[DATA LISTING Boundary: Start]

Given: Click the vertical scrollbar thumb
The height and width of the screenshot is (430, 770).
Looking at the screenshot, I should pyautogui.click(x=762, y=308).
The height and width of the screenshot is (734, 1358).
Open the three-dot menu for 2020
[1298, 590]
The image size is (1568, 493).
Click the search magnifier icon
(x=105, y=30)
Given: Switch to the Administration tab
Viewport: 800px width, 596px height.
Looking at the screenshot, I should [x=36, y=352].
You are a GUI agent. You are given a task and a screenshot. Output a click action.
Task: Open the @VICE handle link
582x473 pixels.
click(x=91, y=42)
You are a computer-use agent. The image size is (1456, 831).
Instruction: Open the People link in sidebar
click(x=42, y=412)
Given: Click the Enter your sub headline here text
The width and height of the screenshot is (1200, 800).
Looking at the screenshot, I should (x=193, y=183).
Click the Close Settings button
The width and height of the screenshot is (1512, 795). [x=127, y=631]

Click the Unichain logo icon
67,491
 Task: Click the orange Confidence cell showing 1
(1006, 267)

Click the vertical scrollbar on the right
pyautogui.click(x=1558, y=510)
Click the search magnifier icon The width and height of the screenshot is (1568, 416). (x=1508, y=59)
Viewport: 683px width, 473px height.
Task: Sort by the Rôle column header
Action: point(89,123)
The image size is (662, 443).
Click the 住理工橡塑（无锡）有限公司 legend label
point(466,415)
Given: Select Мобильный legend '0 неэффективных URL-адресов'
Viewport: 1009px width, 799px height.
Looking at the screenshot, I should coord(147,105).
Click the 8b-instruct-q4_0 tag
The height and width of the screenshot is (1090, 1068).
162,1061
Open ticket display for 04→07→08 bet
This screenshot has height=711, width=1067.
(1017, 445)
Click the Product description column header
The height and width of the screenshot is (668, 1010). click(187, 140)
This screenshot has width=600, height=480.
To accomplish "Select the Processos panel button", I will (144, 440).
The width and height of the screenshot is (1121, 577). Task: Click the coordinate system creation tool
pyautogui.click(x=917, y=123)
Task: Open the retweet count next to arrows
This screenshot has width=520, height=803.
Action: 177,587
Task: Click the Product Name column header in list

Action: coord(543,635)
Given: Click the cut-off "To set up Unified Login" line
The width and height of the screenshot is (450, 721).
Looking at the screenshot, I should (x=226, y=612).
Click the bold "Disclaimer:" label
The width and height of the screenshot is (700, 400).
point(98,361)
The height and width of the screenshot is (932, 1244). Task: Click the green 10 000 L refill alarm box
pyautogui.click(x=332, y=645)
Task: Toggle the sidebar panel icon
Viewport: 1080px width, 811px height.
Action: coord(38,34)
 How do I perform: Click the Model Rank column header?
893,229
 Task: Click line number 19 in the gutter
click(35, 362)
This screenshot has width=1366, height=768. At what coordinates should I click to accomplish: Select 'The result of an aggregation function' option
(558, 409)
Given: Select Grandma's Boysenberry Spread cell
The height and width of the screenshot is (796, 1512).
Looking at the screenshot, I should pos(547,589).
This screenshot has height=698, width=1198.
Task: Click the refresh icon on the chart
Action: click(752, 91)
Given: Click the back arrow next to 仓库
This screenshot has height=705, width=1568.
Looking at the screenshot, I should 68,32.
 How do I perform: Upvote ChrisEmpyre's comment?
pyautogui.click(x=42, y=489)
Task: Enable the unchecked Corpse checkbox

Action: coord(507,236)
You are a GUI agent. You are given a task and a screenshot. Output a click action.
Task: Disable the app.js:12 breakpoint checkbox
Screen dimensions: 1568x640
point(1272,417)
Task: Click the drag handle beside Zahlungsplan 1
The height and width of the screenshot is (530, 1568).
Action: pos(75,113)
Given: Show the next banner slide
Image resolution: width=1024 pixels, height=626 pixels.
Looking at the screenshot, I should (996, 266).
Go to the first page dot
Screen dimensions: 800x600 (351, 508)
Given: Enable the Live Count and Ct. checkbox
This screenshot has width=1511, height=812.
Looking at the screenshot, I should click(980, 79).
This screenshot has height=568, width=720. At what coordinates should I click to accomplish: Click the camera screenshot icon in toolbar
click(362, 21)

[DATA LISTING Boundary: End]

_YOUR TASK_
Where the line containing "Screen dimensions: 1568x640" appears, begin a word-for-word copy and carry it through the last line of the listing, leaving out all other lines.

_WORKED SOLUTION_
Screen dimensions: 1568x640
point(1272,417)
Task: Click the drag handle beside Zahlungsplan 1
The height and width of the screenshot is (530, 1568).
Action: pos(75,113)
Given: Show the next banner slide
Image resolution: width=1024 pixels, height=626 pixels.
Looking at the screenshot, I should (996, 266).
Go to the first page dot
Screen dimensions: 800x600 (351, 508)
Given: Enable the Live Count and Ct. checkbox
This screenshot has width=1511, height=812.
Looking at the screenshot, I should click(980, 79).
This screenshot has height=568, width=720. At what coordinates should I click to accomplish: Click the camera screenshot icon in toolbar
click(362, 21)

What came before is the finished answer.